WHAT TO DO
Nothing but the lines from the one containing "This screenshot has width=745, height=419." to the end of the records below should be output, each exactly as written.

RECORDS SUPPLIED
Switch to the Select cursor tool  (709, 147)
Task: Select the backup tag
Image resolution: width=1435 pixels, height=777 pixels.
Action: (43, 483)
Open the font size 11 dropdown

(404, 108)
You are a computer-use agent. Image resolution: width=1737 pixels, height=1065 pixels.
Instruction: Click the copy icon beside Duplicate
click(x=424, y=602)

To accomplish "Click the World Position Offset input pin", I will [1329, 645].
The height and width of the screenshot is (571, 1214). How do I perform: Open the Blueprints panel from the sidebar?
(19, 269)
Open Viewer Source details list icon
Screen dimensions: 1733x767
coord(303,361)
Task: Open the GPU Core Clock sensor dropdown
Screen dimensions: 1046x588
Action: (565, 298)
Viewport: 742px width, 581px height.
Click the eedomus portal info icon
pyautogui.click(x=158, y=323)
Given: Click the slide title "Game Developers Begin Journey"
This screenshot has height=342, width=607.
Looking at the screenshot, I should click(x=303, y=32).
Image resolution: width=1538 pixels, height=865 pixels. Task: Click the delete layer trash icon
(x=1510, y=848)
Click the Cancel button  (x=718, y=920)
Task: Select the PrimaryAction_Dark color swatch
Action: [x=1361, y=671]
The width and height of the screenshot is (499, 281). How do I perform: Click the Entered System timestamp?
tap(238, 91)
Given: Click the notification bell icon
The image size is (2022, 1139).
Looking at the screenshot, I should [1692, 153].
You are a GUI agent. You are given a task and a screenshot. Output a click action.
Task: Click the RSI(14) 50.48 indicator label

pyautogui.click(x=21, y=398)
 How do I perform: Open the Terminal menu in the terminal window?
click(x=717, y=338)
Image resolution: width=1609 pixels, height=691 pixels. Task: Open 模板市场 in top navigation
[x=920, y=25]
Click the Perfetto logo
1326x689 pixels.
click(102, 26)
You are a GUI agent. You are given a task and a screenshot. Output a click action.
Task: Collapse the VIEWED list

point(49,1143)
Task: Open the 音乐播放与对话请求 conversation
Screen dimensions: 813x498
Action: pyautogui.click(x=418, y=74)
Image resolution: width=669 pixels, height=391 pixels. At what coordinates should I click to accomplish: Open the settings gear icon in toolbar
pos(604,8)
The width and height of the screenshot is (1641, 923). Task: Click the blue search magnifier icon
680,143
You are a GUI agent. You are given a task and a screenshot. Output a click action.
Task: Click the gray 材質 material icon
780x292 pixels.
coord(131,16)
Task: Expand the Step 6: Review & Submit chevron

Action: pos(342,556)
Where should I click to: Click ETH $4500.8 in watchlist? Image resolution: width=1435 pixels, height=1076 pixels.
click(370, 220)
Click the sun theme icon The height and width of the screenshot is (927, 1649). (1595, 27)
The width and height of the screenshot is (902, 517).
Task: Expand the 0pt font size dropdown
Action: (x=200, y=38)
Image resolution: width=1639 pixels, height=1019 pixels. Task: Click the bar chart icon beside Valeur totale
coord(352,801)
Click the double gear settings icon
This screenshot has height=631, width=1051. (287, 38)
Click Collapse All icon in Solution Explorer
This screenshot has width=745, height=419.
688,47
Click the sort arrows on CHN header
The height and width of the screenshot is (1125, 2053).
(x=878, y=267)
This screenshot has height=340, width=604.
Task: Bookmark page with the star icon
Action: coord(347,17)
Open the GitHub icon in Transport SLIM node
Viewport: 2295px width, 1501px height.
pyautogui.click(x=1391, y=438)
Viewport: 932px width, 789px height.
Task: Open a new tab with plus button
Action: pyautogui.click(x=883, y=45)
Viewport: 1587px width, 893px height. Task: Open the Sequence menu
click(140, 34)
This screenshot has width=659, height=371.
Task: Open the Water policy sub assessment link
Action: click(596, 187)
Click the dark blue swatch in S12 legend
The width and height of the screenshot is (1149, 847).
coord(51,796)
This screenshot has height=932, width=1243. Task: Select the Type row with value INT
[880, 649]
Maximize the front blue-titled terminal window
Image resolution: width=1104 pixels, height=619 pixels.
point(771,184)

TASK ANSWER
This screenshot has width=745, height=419.
688,47
Click the sort arrows on CHN header
The height and width of the screenshot is (1125, 2053).
(x=878, y=267)
This screenshot has height=340, width=604.
Task: Bookmark page with the star icon
Action: coord(347,17)
Open the GitHub icon in Transport SLIM node
Viewport: 2295px width, 1501px height.
pyautogui.click(x=1391, y=438)
Viewport: 932px width, 789px height.
Task: Open a new tab with plus button
Action: pyautogui.click(x=883, y=45)
Viewport: 1587px width, 893px height. Task: Open the Sequence menu
click(140, 34)
This screenshot has width=659, height=371.
Task: Open the Water policy sub assessment link
Action: click(596, 187)
Click the dark blue swatch in S12 legend
The width and height of the screenshot is (1149, 847).
coord(51,796)
This screenshot has height=932, width=1243. Task: Select the Type row with value INT
[880, 649]
Maximize the front blue-titled terminal window
Image resolution: width=1104 pixels, height=619 pixels.
point(771,184)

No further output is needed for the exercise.